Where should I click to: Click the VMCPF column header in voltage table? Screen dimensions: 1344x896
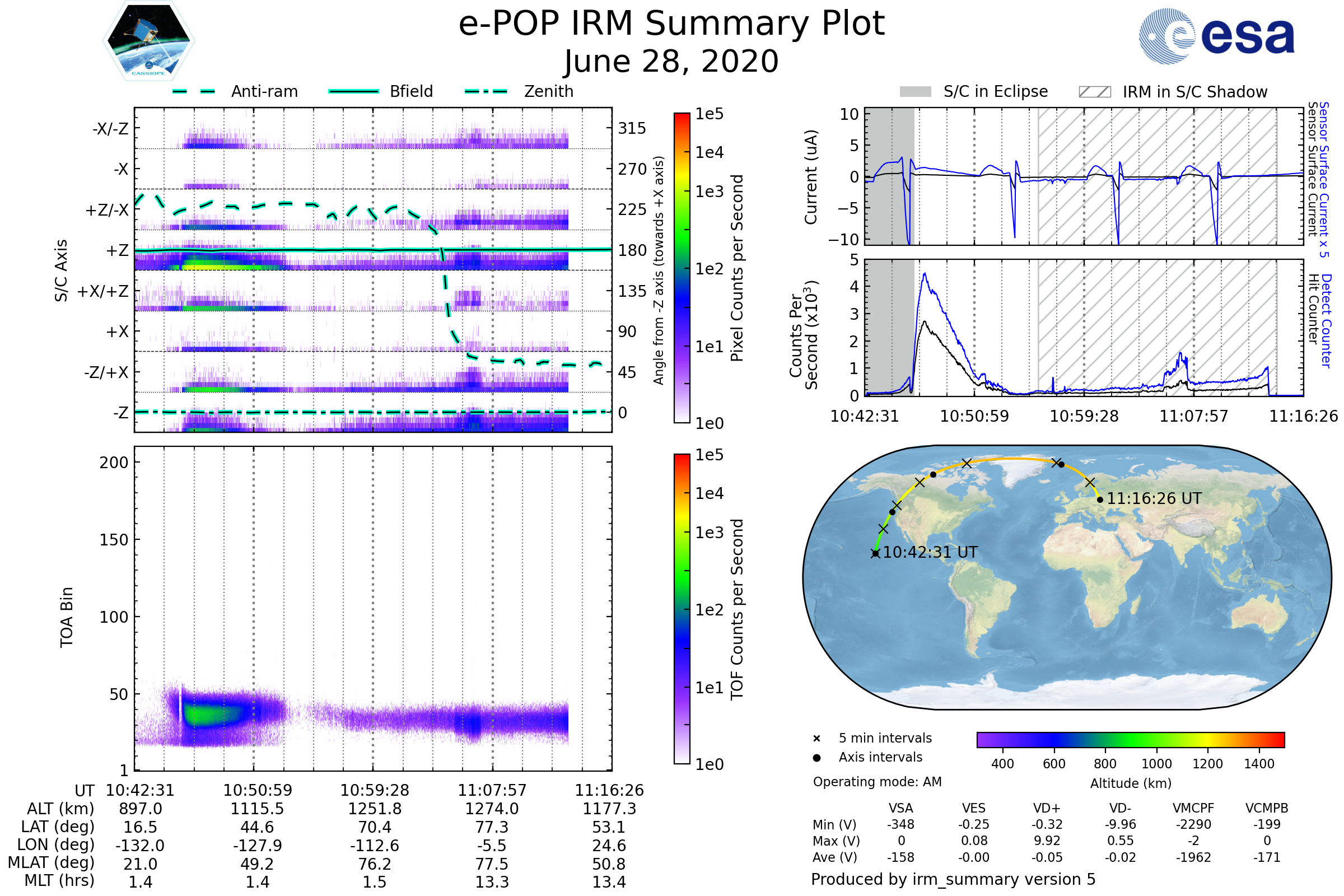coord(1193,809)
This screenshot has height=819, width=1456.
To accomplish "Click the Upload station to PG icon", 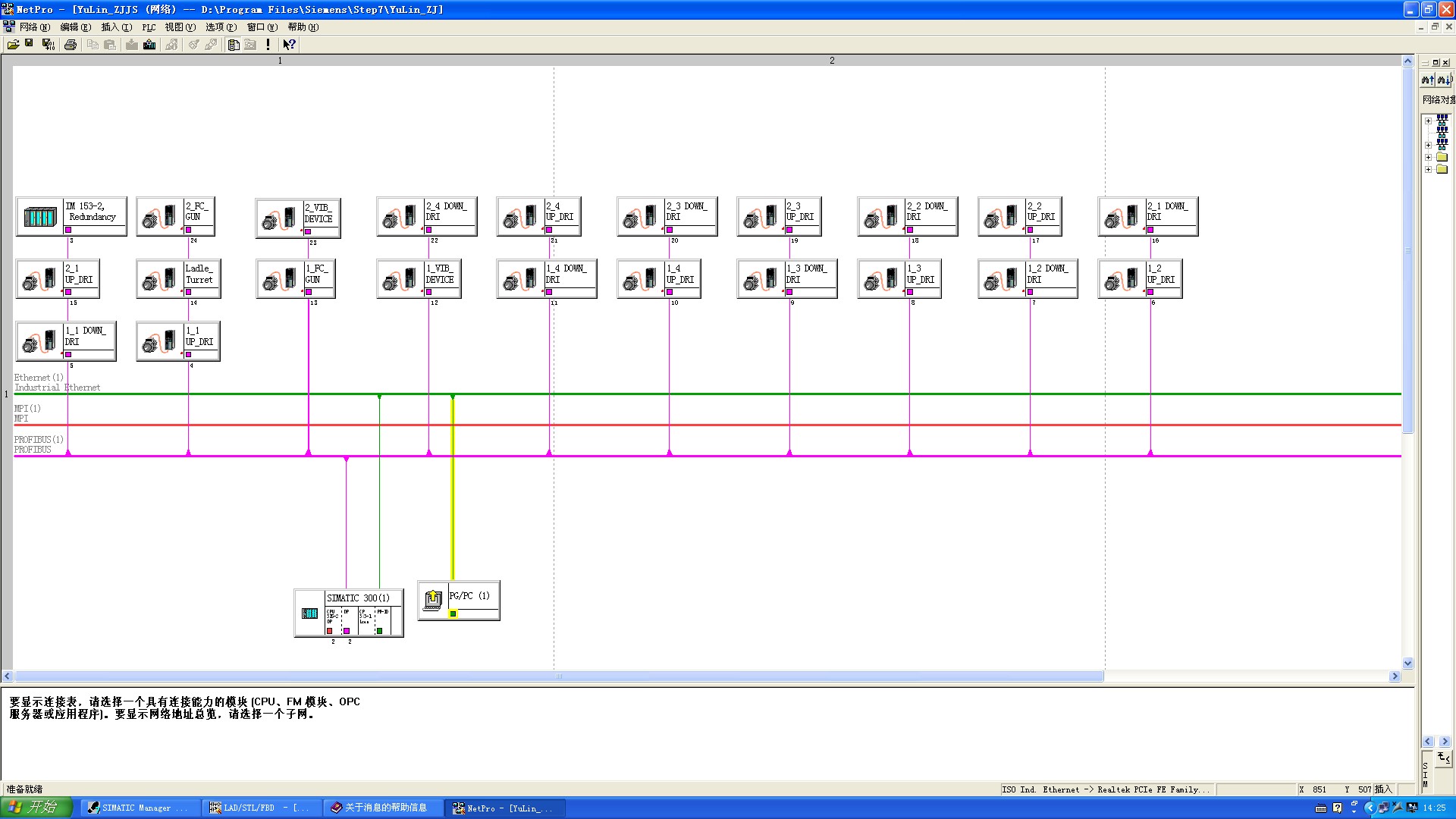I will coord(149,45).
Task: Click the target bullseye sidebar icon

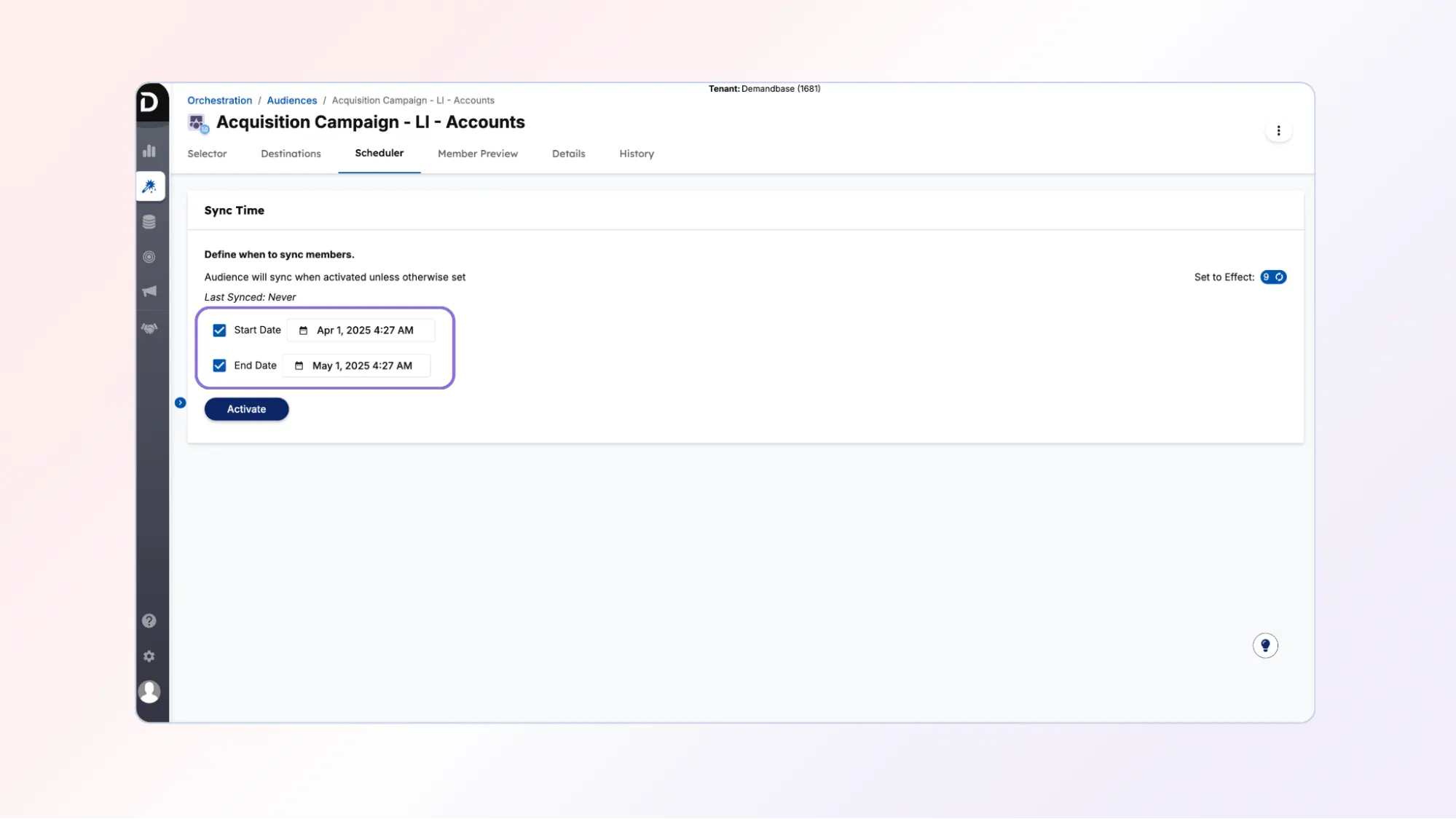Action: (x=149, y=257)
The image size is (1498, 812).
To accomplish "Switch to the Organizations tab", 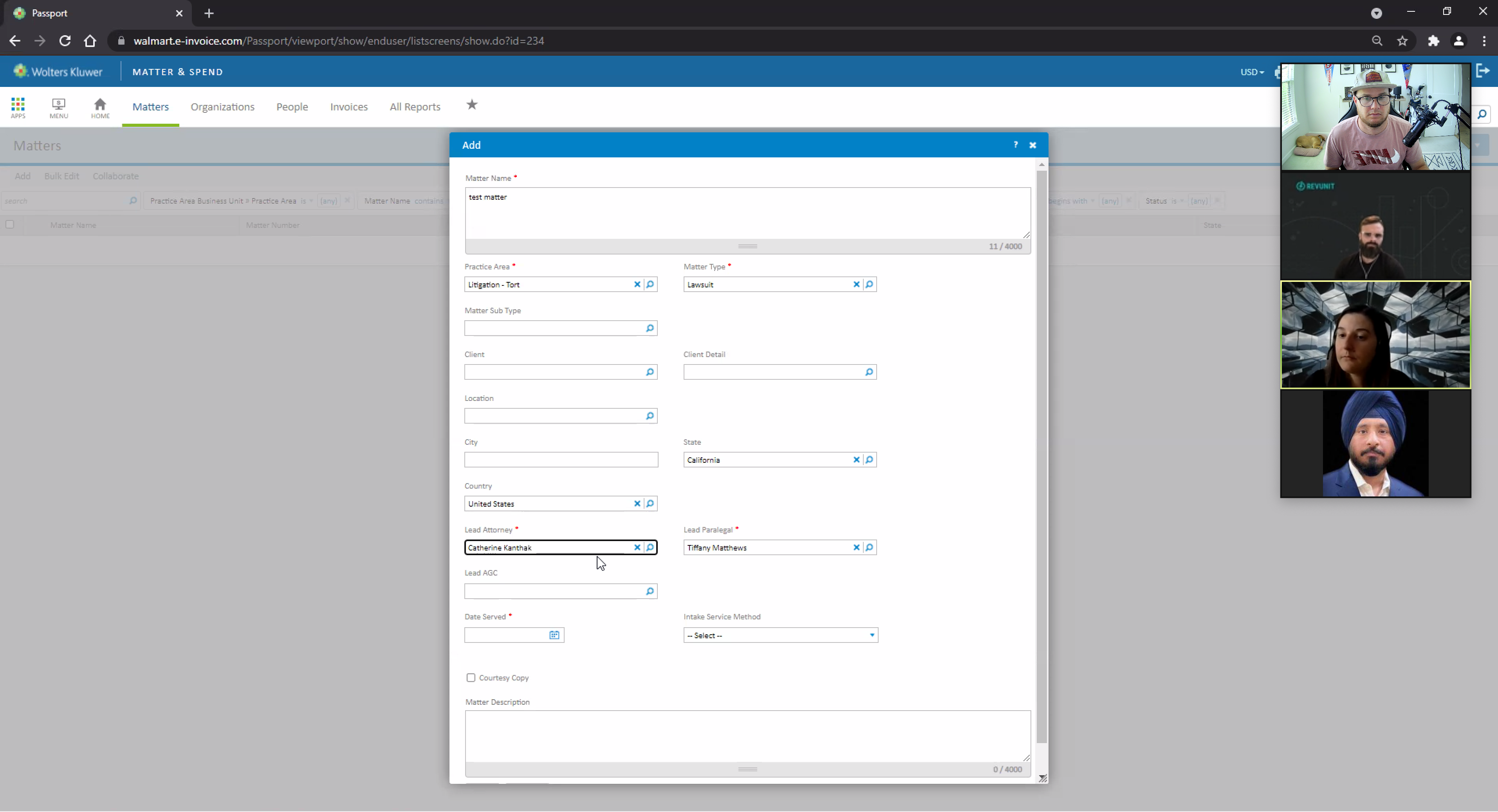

◆ ◆ ◆ ◆ ◆ ◆ ◆

(WORK ORDER):
Please copy the lines above, starting at the one that holds "Task: Click the target bullseye sidebar icon" and stopping after the last line, exactly as they appear and minus the pictures.

(TASK RESULT):
Task: Click the target bullseye sidebar icon

Action: (x=149, y=257)
The image size is (1498, 812).
To accomplish "Switch to the Organizations tab", 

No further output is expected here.